▶ _Article_:
This design essay is about the creation of two graphics for a SIGNIFICANCE magazine cover article. You can read the original article here and get lost in giant versions of both graphics here.

The Great Migration was the movement of over six million African-Americans out of the rural Southern United States to the urban Northeast, Midwest and West — possibly the largest peacetime migration in history. This essay details how US Census data was elevated to show this migration by mimicking the style of Charles Joseph Minard, 19th century thematic mapping pioneer.

Enter Howard Wainer

The history of data visualization has me hooked. The ingenuity, beauty, and stories behind each information graphic milestone fill me with awe. In the course of evangelizing my learnings, especially through a bespoke interactive, I have been able to connect with other fans of information graphics history, and even a few real historians.

Fans of data visualization history may know Howard Wainer as the force that brought us the re-publication of Playfair (my favorite dataViz book), the translation of Bertin’s Semiology of Graphics, or the last thoughts by Tukey on the craft.

Go read this book.

Howard has also written many books that present some of the most convincing (and inspiring) data storytelling examples. All these publications are on top of a decorated career as a practitioner and educator.

So this incomplete introduction is my way of saying how delighted I was when Howard reached out to tell me he had an idea and wondered if I was open to a collaborating on a paper. It was an easy yes.

The idea: Howard was hot off successfully re-introducing us all to W.E.B. DuBois’s handmade charts and thought there was even more to tell. Here’s the initial pitch that got me on board:

Du Bois’ work shown in Paris in 1900 missed a great deal (obviously) of what was to come. The civil rights movement grew massively during WWI when lots of southern Blacks traveled to NY to join up with what became the “Harlem Hell Fighters” who distinguished themselves at Verdun, only to return to the US to racism, Jim Crowe, the Klan, lynchings and the huge race riots of 1920s. This led to the Black diaspora to the north and eventually to the civil rights movement of the 60’s. It would be a dramatic demonstration to show the diaspora as a Minard flow map (or a sequence of such maps).

And just like that our adventure had begun.

Data

Interesting stories are often built on under-utilized data. The Census records that powered this project is one of these under-appreciated archives.

▶ _Raw data_:
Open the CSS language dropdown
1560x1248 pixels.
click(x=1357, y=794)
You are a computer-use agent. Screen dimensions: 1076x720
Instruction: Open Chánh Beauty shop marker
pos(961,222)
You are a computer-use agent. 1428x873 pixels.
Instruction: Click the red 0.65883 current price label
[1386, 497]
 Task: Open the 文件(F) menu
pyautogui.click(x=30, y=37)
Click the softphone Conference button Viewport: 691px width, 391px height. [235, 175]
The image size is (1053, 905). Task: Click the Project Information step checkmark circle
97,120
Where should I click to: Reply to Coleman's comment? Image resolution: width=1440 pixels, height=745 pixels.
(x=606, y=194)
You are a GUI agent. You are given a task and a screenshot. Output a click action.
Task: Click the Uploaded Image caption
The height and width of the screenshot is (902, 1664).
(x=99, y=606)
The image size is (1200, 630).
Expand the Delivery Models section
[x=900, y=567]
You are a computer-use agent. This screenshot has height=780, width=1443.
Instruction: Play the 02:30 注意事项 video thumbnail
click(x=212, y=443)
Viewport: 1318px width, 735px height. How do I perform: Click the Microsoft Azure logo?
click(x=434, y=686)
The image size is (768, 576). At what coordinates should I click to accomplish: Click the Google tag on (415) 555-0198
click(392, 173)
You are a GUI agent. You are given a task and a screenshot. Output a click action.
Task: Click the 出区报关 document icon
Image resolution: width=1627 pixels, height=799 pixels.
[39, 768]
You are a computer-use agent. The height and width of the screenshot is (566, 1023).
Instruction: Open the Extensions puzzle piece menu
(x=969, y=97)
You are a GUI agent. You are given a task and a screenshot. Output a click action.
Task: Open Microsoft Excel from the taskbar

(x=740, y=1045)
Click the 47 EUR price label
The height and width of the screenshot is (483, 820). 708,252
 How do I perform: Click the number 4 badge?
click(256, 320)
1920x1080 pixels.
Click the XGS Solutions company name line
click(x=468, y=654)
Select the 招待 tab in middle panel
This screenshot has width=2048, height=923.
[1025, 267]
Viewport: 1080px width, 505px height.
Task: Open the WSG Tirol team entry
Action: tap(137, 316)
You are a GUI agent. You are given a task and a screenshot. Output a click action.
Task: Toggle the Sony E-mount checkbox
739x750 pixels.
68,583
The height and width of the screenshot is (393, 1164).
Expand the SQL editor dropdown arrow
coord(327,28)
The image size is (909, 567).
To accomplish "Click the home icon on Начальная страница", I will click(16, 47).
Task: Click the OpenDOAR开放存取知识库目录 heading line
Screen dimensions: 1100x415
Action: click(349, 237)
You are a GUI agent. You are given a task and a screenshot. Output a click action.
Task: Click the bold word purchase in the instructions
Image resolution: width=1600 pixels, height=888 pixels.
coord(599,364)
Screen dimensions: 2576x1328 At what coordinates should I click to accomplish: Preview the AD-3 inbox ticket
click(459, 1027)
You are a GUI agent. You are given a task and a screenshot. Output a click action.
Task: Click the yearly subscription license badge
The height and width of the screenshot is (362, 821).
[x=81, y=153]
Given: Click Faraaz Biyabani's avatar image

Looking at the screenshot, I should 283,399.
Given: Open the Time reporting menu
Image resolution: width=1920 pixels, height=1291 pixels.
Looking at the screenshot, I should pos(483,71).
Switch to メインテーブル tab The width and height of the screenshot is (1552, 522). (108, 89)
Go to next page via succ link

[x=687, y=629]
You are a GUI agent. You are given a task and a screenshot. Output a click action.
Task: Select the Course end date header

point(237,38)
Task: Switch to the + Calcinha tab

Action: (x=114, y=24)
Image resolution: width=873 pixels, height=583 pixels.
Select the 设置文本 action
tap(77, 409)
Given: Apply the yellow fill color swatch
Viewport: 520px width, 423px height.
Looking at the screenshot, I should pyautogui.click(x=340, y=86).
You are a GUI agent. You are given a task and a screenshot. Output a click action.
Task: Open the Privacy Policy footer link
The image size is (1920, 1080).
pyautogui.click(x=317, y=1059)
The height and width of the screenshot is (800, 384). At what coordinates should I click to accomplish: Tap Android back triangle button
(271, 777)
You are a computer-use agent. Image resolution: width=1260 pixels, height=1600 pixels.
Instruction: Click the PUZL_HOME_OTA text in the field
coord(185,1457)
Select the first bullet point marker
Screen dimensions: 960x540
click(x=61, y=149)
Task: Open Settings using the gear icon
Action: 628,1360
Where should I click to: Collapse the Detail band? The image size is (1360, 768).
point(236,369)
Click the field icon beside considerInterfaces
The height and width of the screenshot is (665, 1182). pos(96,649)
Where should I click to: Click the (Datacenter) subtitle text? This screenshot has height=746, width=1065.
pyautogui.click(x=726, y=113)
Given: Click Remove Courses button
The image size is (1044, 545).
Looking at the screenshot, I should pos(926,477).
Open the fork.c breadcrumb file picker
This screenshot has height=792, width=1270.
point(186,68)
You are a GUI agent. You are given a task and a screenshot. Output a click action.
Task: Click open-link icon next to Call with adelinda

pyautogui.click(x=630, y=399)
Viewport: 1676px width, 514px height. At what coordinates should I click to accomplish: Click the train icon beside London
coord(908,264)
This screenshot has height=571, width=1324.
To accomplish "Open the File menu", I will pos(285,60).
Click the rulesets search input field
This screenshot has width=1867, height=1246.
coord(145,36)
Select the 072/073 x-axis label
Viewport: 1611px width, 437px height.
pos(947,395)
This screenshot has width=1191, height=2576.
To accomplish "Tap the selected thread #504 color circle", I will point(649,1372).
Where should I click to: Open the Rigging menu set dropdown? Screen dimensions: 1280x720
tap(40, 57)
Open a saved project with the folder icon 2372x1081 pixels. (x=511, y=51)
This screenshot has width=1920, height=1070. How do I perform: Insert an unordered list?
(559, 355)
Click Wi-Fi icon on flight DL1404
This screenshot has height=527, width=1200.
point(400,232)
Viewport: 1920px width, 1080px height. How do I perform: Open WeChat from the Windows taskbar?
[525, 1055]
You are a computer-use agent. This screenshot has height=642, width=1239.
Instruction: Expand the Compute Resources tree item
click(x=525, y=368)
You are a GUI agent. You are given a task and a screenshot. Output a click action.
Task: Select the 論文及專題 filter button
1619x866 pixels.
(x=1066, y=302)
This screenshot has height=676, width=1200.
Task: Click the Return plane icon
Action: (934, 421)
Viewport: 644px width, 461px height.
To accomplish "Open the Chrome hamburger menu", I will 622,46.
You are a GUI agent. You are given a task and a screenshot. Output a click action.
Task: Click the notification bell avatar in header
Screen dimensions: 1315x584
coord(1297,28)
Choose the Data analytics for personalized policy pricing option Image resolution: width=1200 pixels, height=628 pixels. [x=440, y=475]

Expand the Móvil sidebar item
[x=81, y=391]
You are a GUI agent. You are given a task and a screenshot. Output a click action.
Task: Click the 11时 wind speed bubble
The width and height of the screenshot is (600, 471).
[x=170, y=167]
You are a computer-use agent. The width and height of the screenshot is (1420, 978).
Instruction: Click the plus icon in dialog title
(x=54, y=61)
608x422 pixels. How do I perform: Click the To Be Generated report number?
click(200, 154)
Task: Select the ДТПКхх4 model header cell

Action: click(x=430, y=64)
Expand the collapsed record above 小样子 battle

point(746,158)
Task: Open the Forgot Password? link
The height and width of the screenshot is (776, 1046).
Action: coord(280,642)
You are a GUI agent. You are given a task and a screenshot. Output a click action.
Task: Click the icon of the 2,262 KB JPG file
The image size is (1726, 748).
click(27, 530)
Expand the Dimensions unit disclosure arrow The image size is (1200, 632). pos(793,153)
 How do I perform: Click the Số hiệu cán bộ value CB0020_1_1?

▶ _Work to complete_:
1 > In the essay on mapping the Great Migration, translate this sentence into Spanish: "Interesting stories are often built on under-utilized data."
2 > Pick up the essay on mapping the Great Migration after its last sentence and write the next part.

▶ _Exercise results_:
1 > Las historias interesantes a menudo se construyen sobre datos poco aprovechados.

2 >
1870 was a big year for the US Census. It was the first time Blacks could be counted post-Emancipation, punctuating years of strange, slavery-induced numerical paradoxes concerning how slaves should be tallied for different political purposes. For fans of data viz history, the 1870 Census also informed Francis Amasa Walker’s iconic visual Statistical Census of the United States.

Only a portion of historic Census data has been structured for easy consumption on census.gov. To see more you have to be familiar with the 1975 publication Bicentennial Edition: Historical Statistics of the United States, Colonial Times to 1970. It includes more than 12,500 time series, mostly annual, providing a statistical history of U.S. social, economic, political, and geographic development during periods from 1610 to 1970. The original tables are available as PDF images from the Census here. We used optical character recognition to structure tables of interest. Totals provided in the Census data helped to quickly check and correct any OCR errors.

The racial breakdown included in the Bicentennial Edition ‘Internal Migration’ tables was exactly what we needed in order to investigate the Great Migration of African-Americans. The Bicentennial Edition (Series C 15–24: Native Population Born in Each Division of Residence, by Race) splits the population into WHITE and NEGRO AND OTHER RACES. The history of how Nonwhites (how we chose to relabel the latter category) are counted by the Census is a blurry window into the history of America. A half dozen footnotes detail how the counting of Indian territory/reservation populations, Mexicans, slaves, and free African-Americans has changed over the decades.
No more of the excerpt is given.